Don’t Let Your Indoor Air Quality Suffer This Winter in Your Airtight Home
If you’re like most homeowners today, you’ve probably taken steps to lower energy use in your home. One of those steps likely included air sealing to ensure conditioned air stays in and the weather stays out. While this is certainly an effective way to reduce monthly expenses, a home that’s well sealed can degrade indoor air quality (IAQ) by locking more pollutants in. Before air sealing became so popular, fresh breathing air had better access inside through those small holes and cracks in a home’s shell. IAQ in winter can become an even bigger problem, when you likely work extra hard to keep the cold weather out. The following steps are relatively simple and inexpensive ways to improve IAQ in winter:
- Use household cleaners that aren’t made with harmful chemicals. You can find such products in most grocery stores, and they’re typically labeled as being environmentally safe products. You can also use a damp cloth to dust some areas.
- Avoid having cigarette smoke anywhere near your home.
- Choose furniture, carpeting and textiles that aren’t made with harmful chemicals when you need to upgrade.
Isolating Sources of Poor Indoor Air Quality
- Store products that are made with pollutants in your garage or an outdoor storage shed.
- Have a professional line the floor of basements and crawl spaces with plastics covers to keep radon from coming into your home.

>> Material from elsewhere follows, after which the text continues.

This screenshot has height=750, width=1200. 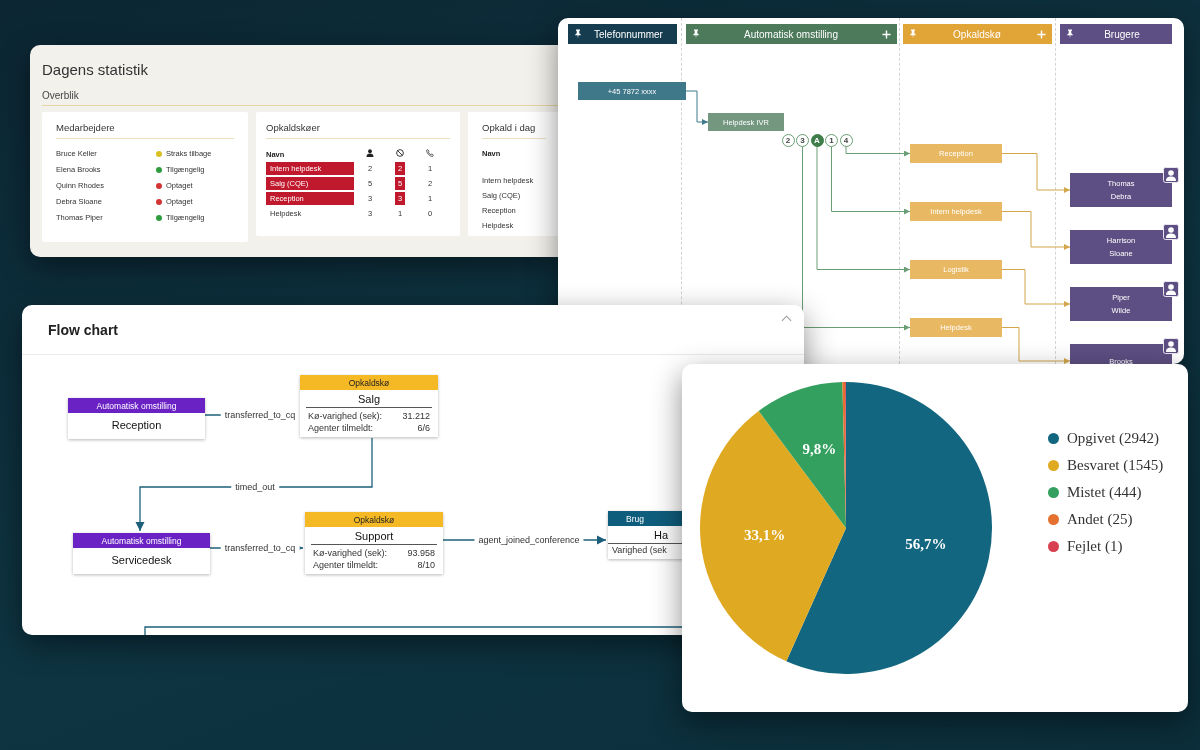 I want to click on flow-node: Opkaldskø Salg Kø-varighed (sek): 31.212 Agenter tilmeldt: 6/6, so click(x=369, y=406).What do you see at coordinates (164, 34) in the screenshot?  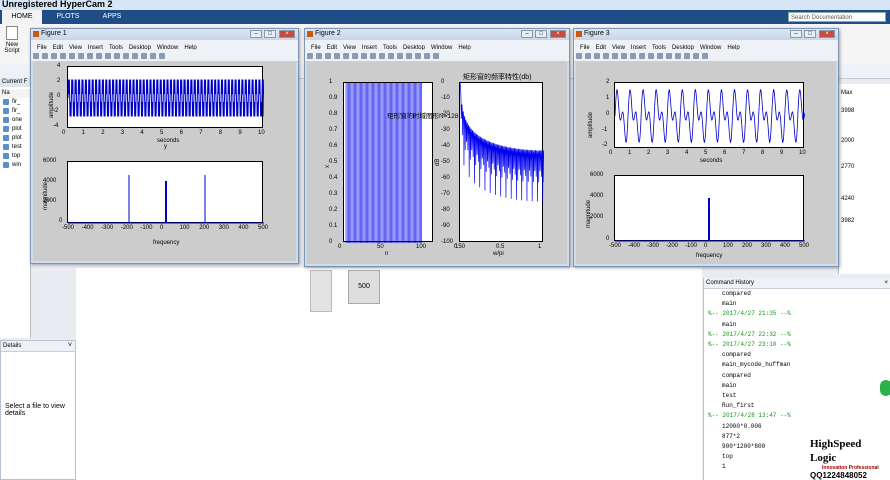 I see `figure-title-bar: Figure 1 – □ ×` at bounding box center [164, 34].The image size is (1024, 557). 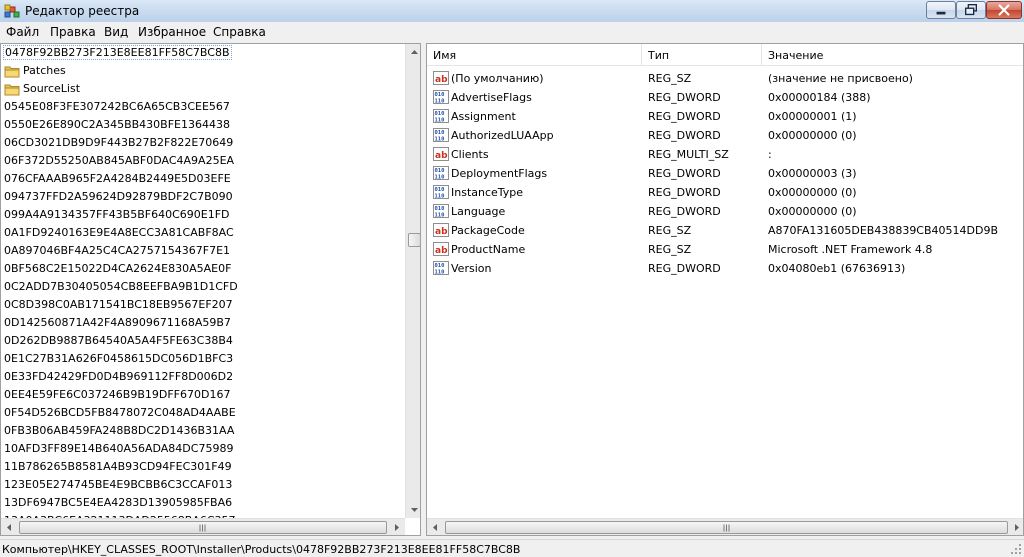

- Hire a professional to check that natural gas appliances like the furnace and water heater are properly vented to the outdoors.
- Consider purchasing sealed combustion units when buying new appliances.
Ventilating to Keep the Air Flowing
- Let in fresh air by opening windows whenever the weather allows it.
- Use a mechanical ventilation device to help ensure proper circulation of the air throughout your home.
- Ask a qualified HVAC contractor to help you figure out the best kind of ventilation system for your household’s needs.